SUPPLIED DATA:
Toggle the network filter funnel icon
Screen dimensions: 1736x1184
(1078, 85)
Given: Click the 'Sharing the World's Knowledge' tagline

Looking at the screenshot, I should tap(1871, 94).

PROBLEM TO SOLVE: Edit the lines above by putting "slogan" in place of "tagline", and leave everything else as it is.

TASK RESPONSE:
Toggle the network filter funnel icon
Screen dimensions: 1736x1184
(1078, 85)
Given: Click the 'Sharing the World's Knowledge' slogan

Looking at the screenshot, I should tap(1871, 94).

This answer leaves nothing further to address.